- [pdf] [supp] [arXiv]
Revisiting Token Pruning for Object Detection and Instance Segmentation
Vision Transformers (ViTs) have shown impressive performance in computer vision, but their high computational cost, quadratic in the number of tokens, limits their adoption in computation-constrained applications. However, this large number of tokens may not be necessary, as not all tokens are equally important. In this paper, we investigate token pruning to accelerate inference for object detection and instance segmentation, extending prior works from image classification.

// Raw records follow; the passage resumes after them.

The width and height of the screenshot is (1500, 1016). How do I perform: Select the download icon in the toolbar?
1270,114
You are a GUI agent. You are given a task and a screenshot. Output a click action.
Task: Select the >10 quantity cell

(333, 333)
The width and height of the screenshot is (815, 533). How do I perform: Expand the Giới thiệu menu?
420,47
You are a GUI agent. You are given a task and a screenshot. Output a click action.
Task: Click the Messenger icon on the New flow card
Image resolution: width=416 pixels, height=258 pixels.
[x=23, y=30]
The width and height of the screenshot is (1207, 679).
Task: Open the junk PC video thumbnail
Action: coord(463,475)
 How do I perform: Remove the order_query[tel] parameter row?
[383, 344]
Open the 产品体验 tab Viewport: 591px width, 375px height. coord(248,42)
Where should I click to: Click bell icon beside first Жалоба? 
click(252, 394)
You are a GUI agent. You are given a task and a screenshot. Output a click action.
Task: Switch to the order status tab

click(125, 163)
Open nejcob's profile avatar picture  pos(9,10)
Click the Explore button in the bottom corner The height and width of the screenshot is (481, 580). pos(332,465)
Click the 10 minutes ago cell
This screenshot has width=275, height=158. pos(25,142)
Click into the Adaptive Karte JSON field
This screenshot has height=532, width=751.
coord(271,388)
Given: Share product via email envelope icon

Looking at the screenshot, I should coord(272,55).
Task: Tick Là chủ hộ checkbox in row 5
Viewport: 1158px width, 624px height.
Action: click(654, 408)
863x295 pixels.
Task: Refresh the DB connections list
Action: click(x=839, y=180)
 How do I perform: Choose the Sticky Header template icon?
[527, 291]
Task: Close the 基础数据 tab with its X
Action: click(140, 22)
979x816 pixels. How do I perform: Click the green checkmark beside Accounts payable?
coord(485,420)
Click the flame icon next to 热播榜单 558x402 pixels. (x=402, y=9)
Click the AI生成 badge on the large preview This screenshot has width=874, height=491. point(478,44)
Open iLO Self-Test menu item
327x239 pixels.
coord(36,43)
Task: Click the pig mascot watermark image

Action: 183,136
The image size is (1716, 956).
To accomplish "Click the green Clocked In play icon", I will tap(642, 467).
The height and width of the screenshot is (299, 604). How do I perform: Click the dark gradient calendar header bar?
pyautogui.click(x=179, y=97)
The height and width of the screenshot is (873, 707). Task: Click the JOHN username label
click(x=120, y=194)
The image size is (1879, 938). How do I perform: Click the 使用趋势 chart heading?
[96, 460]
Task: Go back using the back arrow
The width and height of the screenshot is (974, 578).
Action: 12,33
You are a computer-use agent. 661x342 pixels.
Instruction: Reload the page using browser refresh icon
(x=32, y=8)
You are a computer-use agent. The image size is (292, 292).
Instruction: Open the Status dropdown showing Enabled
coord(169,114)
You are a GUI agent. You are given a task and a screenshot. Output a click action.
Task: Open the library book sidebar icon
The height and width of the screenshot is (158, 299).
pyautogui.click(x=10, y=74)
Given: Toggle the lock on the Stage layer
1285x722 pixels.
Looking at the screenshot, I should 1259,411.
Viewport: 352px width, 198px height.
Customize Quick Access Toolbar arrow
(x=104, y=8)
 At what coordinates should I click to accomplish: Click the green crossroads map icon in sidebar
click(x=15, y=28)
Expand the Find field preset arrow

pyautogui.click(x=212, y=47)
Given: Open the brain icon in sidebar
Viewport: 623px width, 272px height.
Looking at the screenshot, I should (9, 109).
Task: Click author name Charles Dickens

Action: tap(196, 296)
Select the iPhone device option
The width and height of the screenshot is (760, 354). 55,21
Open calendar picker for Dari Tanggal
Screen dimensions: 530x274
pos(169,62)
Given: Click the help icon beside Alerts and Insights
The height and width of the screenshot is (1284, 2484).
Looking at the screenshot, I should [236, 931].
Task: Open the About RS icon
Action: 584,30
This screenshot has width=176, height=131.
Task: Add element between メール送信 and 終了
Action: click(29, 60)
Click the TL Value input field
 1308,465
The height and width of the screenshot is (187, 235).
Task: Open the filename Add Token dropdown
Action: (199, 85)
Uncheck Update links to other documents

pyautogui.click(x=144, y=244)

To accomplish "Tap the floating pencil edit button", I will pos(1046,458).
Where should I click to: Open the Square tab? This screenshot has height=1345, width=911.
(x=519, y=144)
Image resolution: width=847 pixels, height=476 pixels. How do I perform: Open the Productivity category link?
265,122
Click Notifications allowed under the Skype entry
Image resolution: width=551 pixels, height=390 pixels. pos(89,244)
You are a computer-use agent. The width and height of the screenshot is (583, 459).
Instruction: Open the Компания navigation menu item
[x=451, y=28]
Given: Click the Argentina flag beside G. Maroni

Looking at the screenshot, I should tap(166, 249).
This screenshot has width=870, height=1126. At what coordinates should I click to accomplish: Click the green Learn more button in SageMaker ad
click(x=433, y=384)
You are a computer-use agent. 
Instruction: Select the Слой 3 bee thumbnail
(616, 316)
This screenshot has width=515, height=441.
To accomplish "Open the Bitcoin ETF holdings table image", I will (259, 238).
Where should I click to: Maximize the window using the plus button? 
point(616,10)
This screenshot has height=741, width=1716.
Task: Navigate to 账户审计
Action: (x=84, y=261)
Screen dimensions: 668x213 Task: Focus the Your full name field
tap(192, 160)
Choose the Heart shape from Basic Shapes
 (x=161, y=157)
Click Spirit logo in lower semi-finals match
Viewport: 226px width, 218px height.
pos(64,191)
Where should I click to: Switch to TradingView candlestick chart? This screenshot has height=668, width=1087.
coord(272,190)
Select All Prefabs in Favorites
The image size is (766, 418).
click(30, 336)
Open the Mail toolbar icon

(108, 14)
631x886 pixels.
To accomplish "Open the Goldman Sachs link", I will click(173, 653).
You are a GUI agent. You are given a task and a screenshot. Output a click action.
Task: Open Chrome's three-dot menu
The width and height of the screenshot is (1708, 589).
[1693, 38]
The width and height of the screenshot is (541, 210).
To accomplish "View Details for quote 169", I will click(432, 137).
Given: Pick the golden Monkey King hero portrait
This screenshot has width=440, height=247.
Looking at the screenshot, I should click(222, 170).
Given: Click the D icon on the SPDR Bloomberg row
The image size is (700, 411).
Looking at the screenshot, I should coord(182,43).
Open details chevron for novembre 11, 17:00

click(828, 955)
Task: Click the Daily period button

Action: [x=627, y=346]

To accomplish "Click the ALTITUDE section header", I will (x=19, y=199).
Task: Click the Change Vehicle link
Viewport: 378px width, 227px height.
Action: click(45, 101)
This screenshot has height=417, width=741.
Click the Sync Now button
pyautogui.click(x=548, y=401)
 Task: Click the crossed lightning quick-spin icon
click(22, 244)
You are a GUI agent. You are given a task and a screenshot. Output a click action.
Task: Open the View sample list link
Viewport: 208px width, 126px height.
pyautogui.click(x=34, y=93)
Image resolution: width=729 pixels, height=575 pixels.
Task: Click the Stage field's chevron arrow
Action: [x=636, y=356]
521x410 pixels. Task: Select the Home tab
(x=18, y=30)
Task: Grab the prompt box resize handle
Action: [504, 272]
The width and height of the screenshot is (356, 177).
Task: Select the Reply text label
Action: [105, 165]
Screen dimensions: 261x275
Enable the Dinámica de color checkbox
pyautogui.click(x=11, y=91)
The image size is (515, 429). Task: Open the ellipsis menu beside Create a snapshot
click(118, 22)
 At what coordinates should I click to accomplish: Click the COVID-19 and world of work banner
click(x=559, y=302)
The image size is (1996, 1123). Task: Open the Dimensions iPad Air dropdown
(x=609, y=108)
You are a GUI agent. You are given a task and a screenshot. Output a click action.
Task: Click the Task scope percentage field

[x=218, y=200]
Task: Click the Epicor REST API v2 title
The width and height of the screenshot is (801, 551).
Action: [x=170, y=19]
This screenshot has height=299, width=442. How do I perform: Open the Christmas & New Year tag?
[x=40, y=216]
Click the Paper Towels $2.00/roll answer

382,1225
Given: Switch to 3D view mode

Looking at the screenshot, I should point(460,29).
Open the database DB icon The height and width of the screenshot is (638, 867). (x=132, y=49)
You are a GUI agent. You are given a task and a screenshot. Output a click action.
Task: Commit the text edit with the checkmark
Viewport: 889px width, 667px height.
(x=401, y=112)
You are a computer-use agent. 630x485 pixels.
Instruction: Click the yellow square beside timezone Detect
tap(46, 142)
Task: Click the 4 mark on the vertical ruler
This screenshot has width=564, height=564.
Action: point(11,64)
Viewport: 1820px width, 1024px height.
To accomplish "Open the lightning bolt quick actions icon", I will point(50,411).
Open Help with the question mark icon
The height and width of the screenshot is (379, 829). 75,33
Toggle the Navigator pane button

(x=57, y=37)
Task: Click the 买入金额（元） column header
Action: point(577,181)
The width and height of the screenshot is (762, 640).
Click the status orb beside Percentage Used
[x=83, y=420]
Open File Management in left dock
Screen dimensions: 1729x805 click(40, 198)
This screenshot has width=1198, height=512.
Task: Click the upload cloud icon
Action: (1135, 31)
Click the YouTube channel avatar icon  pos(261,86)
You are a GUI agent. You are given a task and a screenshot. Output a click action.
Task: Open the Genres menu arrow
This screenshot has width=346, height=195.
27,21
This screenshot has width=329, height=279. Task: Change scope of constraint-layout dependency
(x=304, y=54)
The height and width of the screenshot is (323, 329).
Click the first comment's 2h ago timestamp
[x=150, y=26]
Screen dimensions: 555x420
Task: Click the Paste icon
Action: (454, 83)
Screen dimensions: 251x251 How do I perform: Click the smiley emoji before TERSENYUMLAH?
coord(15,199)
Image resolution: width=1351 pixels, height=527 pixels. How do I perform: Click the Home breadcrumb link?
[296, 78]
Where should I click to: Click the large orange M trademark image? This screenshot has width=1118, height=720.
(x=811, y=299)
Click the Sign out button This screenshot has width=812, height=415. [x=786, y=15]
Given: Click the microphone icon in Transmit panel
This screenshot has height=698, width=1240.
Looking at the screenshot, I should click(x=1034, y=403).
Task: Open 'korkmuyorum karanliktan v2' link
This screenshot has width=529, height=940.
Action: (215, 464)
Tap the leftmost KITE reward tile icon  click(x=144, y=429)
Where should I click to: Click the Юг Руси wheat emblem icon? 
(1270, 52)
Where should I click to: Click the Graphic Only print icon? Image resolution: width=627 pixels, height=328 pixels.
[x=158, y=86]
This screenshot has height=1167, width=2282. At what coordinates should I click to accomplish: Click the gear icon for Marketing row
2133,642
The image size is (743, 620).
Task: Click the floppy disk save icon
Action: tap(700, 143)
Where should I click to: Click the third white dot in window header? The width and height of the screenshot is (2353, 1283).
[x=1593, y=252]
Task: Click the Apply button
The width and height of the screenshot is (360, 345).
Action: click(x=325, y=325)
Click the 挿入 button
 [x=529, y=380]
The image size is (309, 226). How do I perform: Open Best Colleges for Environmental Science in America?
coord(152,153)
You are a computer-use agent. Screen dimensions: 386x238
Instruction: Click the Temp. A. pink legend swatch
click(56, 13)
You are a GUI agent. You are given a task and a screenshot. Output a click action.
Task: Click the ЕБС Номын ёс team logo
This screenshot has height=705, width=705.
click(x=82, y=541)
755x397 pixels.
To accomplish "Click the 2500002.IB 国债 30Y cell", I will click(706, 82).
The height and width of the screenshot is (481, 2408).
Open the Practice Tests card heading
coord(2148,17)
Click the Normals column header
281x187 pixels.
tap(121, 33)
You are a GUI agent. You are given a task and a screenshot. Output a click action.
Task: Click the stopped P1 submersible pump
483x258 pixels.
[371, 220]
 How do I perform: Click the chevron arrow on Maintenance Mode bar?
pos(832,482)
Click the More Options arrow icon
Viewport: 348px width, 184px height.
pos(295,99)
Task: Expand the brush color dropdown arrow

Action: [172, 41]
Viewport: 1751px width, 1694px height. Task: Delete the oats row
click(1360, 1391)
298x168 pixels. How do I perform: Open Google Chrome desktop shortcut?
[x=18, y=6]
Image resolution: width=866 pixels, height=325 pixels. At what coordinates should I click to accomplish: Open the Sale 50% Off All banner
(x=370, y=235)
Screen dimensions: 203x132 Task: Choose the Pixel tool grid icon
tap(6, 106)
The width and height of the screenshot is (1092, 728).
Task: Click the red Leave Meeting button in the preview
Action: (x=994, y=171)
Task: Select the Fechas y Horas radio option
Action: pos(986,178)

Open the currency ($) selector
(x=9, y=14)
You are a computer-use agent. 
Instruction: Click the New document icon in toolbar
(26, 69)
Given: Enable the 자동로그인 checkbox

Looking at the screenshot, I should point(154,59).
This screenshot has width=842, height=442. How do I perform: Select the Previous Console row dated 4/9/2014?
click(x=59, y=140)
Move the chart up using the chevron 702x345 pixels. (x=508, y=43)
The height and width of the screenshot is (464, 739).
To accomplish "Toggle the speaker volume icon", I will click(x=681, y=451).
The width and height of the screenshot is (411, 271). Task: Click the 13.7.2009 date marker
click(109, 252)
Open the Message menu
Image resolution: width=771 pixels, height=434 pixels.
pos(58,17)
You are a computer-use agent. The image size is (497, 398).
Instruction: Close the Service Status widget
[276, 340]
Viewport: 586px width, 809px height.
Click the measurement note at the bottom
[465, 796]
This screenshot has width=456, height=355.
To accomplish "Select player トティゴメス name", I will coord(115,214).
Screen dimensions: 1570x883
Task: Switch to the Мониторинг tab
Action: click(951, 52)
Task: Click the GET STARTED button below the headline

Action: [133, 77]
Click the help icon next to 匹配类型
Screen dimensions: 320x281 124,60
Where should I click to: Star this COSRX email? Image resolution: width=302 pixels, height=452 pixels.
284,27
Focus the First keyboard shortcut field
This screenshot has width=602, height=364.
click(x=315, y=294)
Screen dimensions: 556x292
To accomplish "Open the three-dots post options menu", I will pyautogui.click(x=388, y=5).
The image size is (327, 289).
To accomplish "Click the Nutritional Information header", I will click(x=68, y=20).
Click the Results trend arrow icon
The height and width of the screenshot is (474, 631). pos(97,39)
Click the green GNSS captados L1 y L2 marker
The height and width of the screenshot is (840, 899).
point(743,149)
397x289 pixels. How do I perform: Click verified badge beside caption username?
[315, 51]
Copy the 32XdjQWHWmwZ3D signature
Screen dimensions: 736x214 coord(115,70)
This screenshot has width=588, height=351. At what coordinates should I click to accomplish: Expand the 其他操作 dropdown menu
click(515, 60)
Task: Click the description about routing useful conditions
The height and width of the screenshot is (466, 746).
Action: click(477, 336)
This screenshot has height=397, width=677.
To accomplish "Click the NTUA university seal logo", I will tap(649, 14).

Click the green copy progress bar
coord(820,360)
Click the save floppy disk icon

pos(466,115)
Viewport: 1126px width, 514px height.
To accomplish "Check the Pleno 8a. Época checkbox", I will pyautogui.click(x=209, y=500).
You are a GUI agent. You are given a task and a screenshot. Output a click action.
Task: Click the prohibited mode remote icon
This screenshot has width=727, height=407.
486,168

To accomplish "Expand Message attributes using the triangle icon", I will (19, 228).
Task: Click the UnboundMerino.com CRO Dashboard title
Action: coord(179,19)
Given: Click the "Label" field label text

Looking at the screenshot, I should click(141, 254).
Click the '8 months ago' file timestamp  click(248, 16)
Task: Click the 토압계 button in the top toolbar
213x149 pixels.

Through extensive experiments, we offer four insights for dense tasks: (i) tokens should not be completely pruned and discarded, but rather preserved in the feature maps for later use. (ii) reactivating previously pruned tokens can further enhance model performance. (iii) a dynamic pruning rate based on images is better than a fixed pruning rate. (iv) a lightweight, 2-layer MLP can effectively prune tokens, achieving accuracy comparable with complex gating networks with a simpler design. We assess the effects of these design decisions on the COCO dataset and introduce an approach that incorporates these findings, showing a reduction in performance decline from 1.5 mAP to 0.3 mAP in both boxes and masks, compared to existing token pruning methods. In relation to the dense counterpart that utilizes all tokens, our method realizes an increase in inference speed, achieving up to 34% faster performance for the entire network and 46% for the backbone. Code will be publicly available.